#  > Geral >  > Certificação >  >  Valor da Prova de Certificação

## ricromero

Boa Tarde Pessoal

Qual é o valor da prova de certificação?


Grato,
Ricardo

----------


## samuelrealnet

Certificação do que?

----------


## ricromero

Samuel, certificação Mikrotik.

----------


## zeusnet

Quando fiz, ganhei voucher! Mas a prova estava por R$150,00

----------


## samuelrealnet

Ok
Pensei q fosse Linux

pra quem se interessar por linux ta ai o link

Pagamento | Certificação Linux LPI

----------


## ricromero

> Ok
> Pensei q fosse Linux
> 
> pra quem se interessar por linux ta ai o link
> 
> Pagamento | Certificação Linux LPI


Fiz a conta certa R$ 2346,00 para tirar todas as certificações LPI ?

----------


## luizbe

tambem tenho interesse.. vou correr atras da lpi e da mikrotik!

----------


## Tremedeira

Nao acho que certificaçao mikrotik seja muito importante, talvez compense mais tirar uma certificaçao Cisco(ccna) , vc vai aprender muito sobre redes e seus protocolos e servera para aplicar no mikrotik e outros roteadores tranquilamente.

----------


## zeusnet

> Nao acho que certificaçao mikrotik seja muito importante, talvez compense mais tirar uma certificaçao Cisco(ccna) , vc vai aprender muito sobre redes e seus protocolos e servera para aplicar no mikrotik e outros roteadores tranquilamente.


Concordo, tirei MTCNA Mikrotik e não compensa!!!

CCNA é show

----------


## leoservice

Acho que a certificação vale apena, pois é um diferencial sobre os que não tem. QUanto ao investimento vai depender da empresa que voce ira realizar o treinamento, para fazer a prova voce tem que ter 75% de presença em um treinamento Oficial Mikrotik.

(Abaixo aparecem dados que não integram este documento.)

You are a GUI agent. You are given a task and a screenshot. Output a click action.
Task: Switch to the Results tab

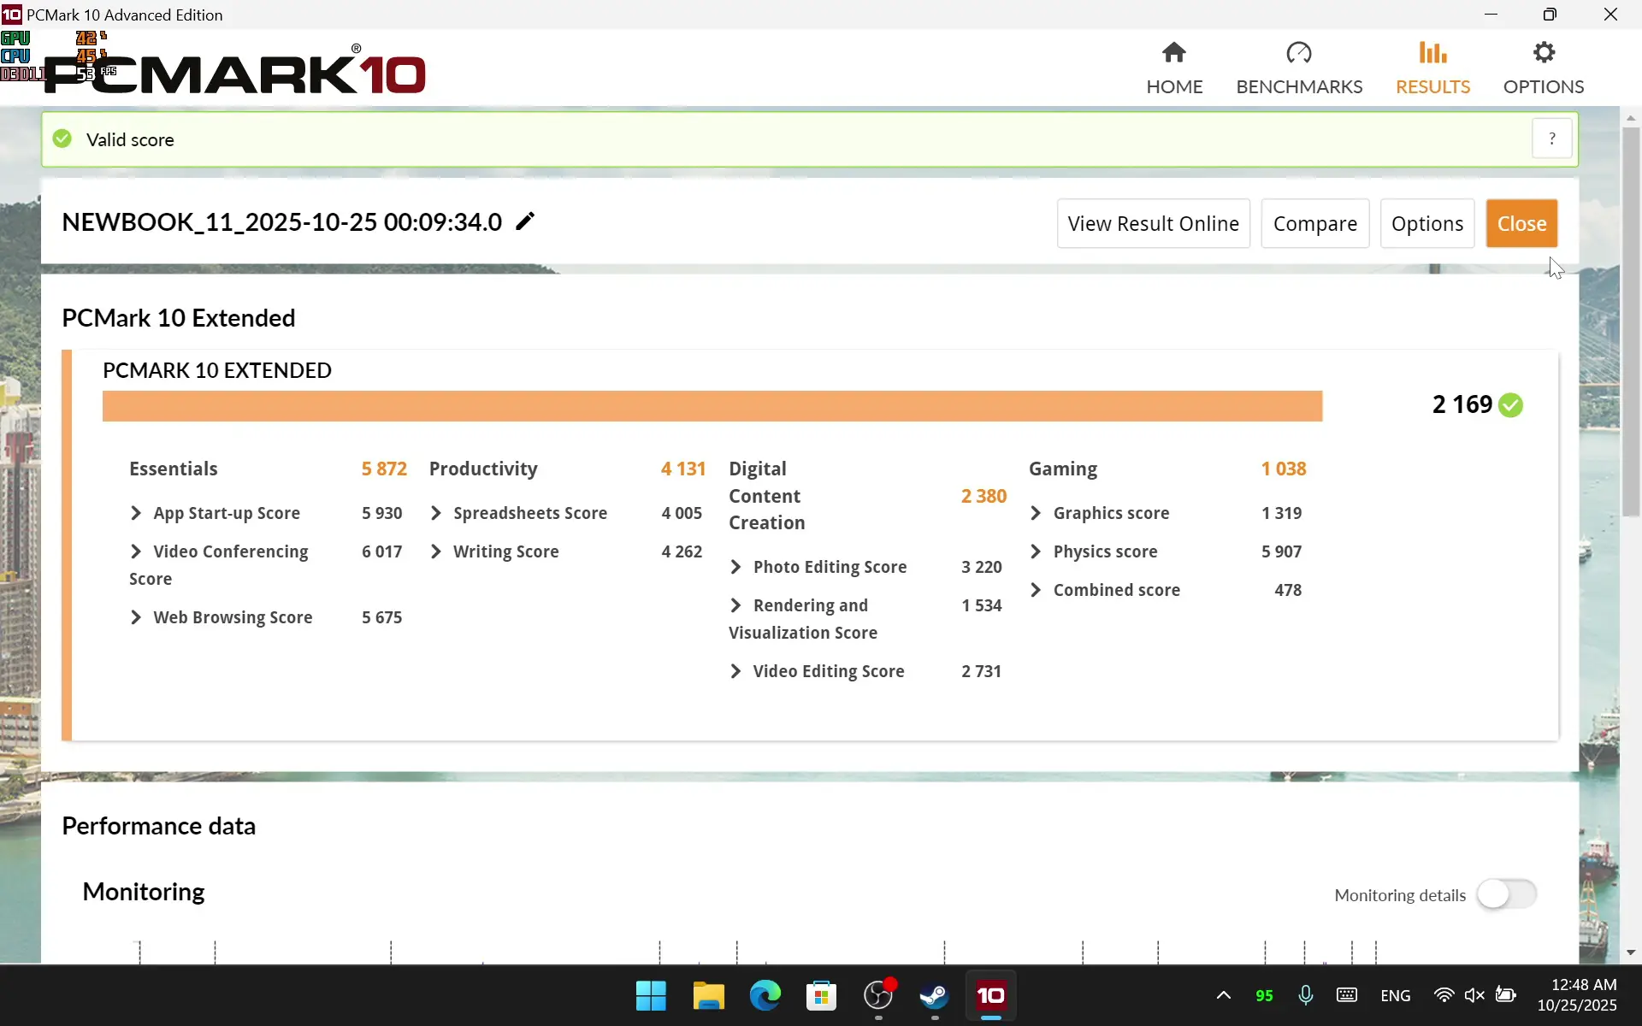point(1432,68)
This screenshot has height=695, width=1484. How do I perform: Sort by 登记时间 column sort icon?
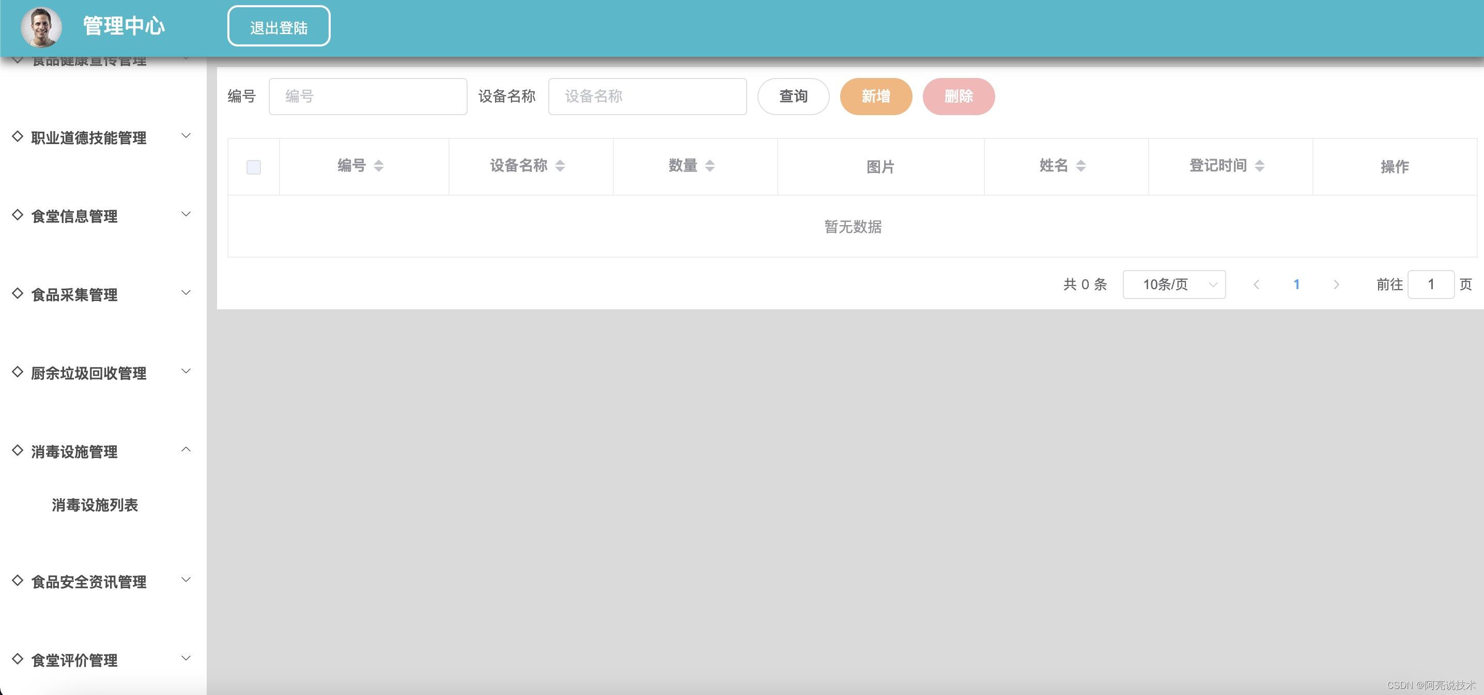(x=1259, y=166)
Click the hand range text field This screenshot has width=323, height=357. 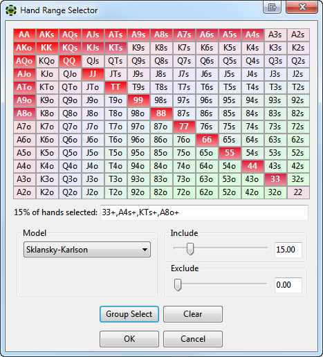pyautogui.click(x=204, y=212)
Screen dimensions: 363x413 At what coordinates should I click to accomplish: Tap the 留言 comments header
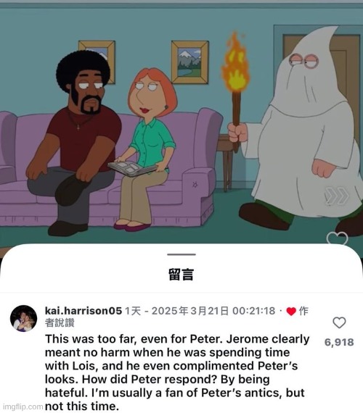click(x=182, y=275)
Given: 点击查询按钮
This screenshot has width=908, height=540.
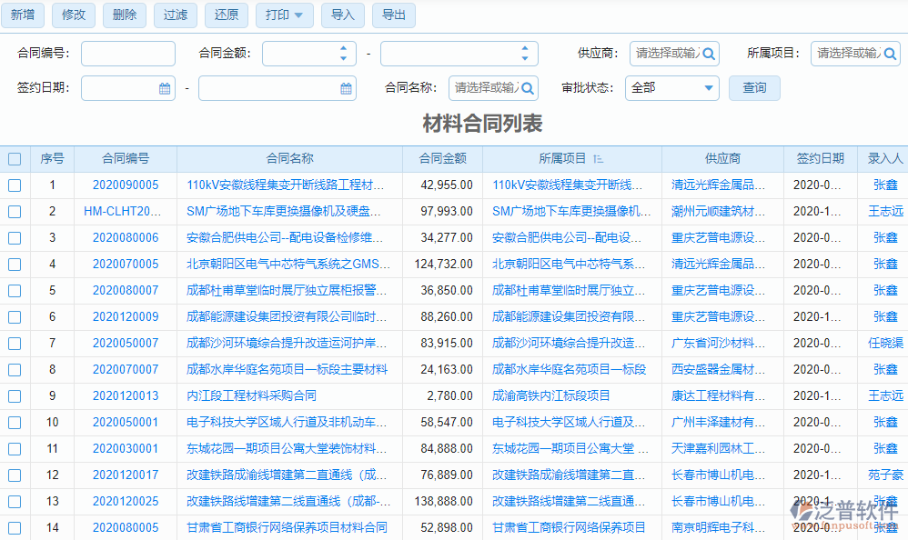Looking at the screenshot, I should click(754, 88).
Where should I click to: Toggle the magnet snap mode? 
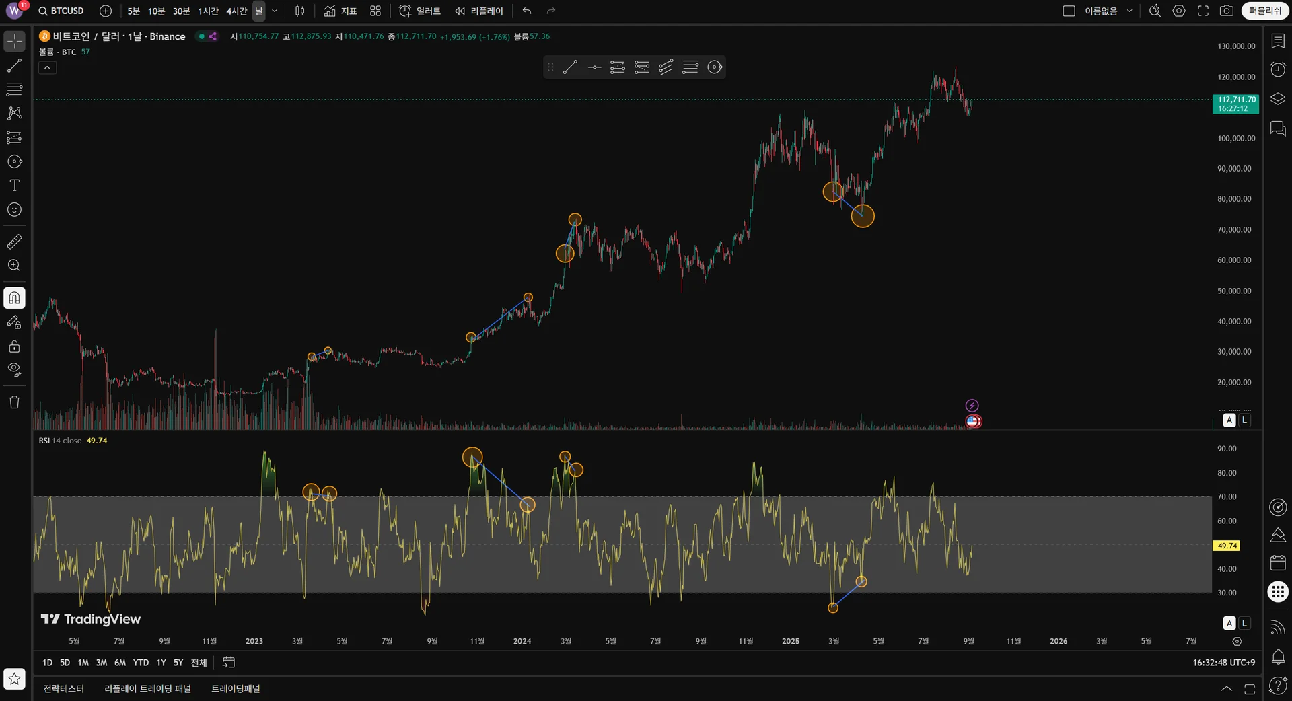(x=14, y=297)
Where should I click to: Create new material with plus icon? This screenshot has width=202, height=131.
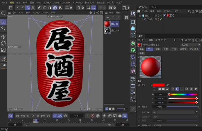coord(108,18)
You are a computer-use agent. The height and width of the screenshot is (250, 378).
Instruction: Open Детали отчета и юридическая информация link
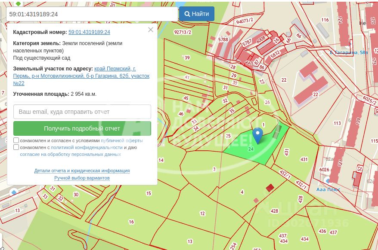tap(82, 171)
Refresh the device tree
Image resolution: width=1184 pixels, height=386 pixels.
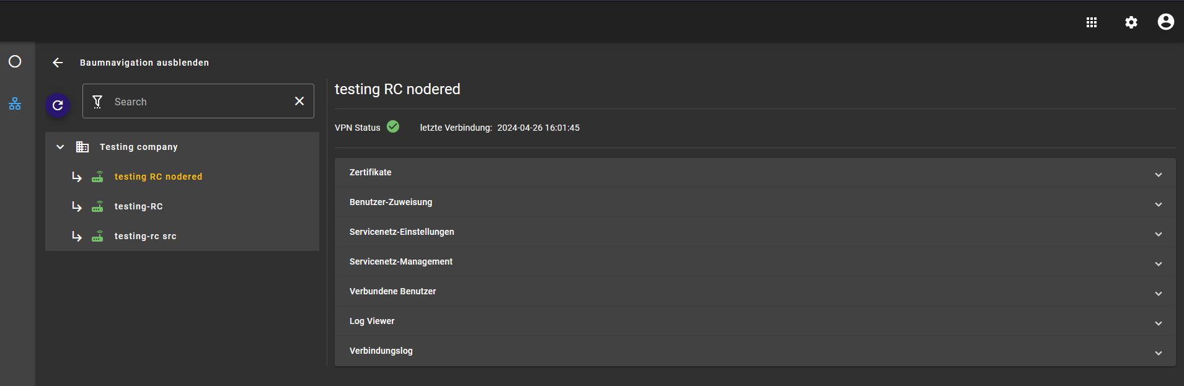click(x=58, y=105)
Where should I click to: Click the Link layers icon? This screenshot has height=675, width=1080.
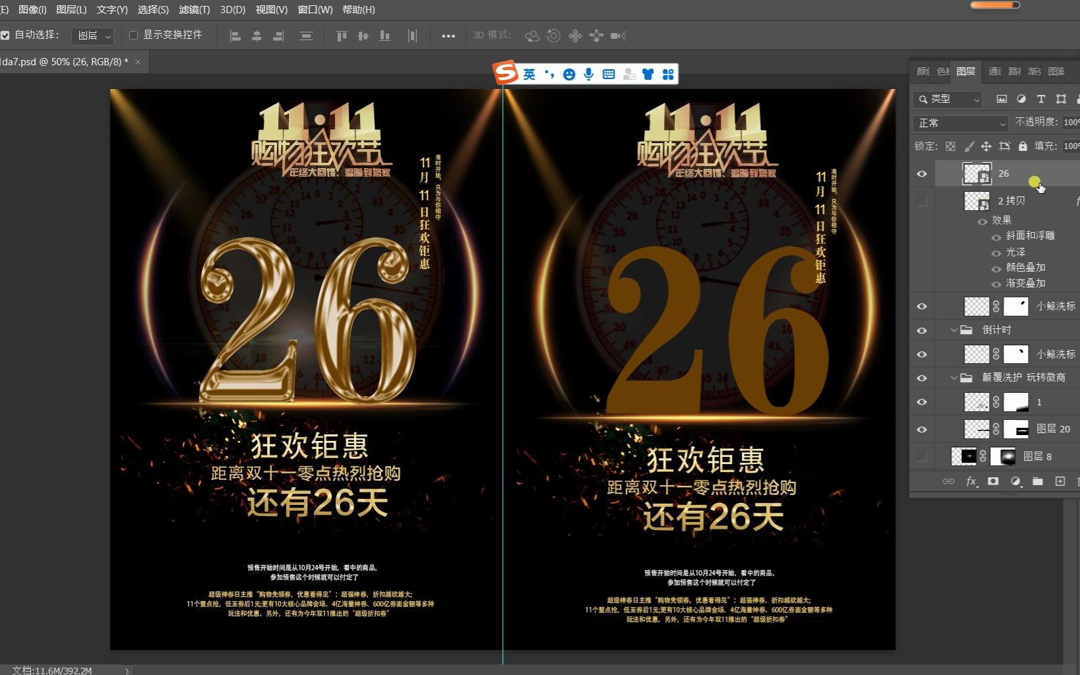pyautogui.click(x=949, y=482)
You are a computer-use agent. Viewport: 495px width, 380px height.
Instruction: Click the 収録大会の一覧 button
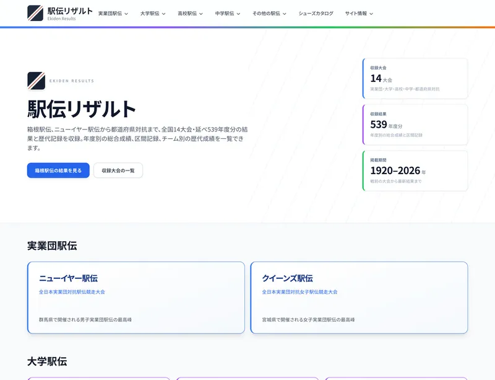click(118, 170)
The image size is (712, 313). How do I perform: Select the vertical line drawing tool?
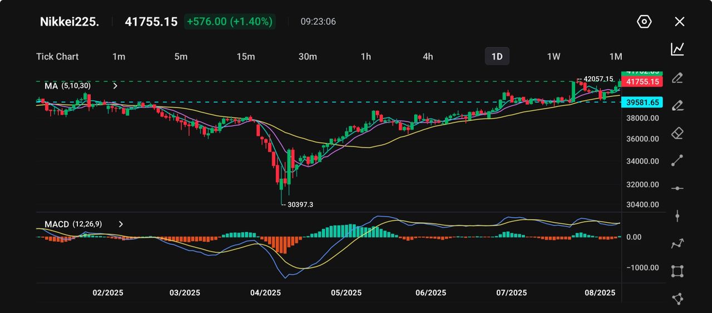coord(677,216)
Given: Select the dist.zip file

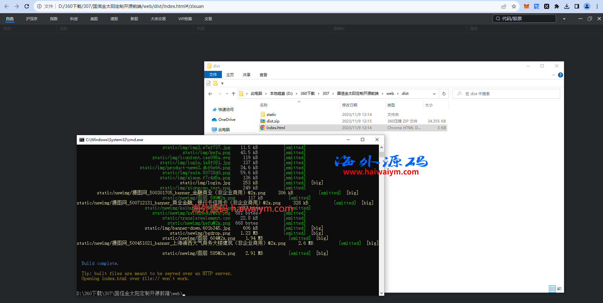Looking at the screenshot, I should (273, 121).
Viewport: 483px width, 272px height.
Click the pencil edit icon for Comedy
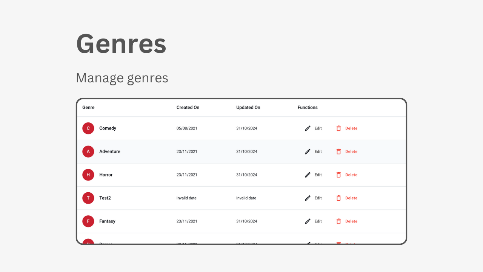[308, 128]
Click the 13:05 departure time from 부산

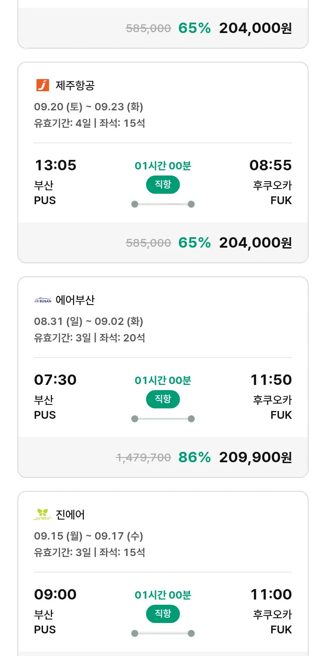tap(55, 166)
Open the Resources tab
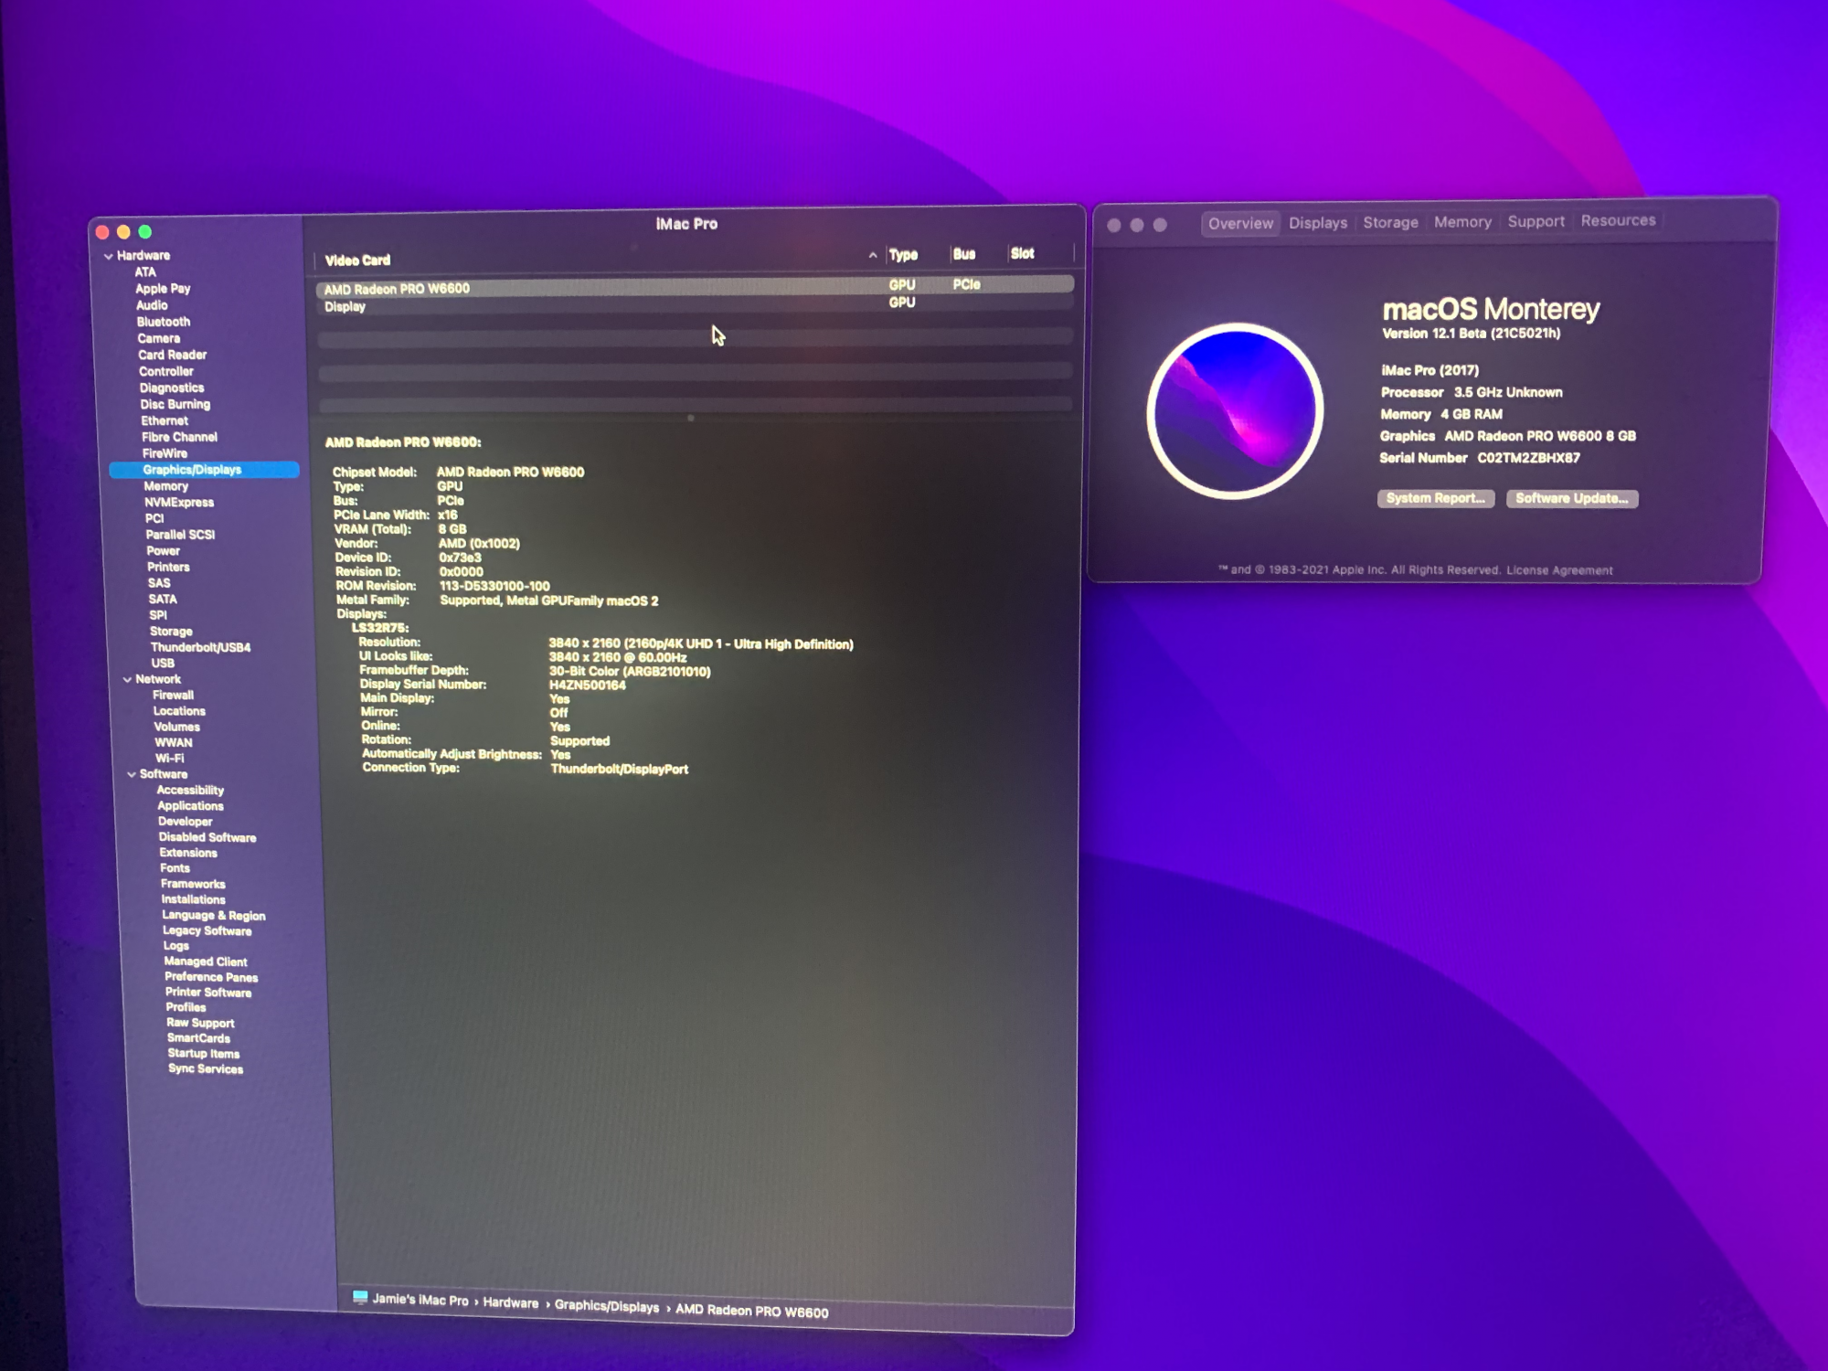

Maiores informações recomendo a empresa que eu fiz o curso e tirei minha certificação MTCNA e estou realizando aqui em salvado os outros 2 modulos Certificações Wireless | WNSC - WNPC - WCET - WNEC - MTCNA - MTCWE

Twiter @lancore
MSN [email protected]

----------


## zeusnet

A prova MTCNA é 90% sobre redes e 10% de Mikrotik...

Fiz minha certificação pela Lancore!!!

----------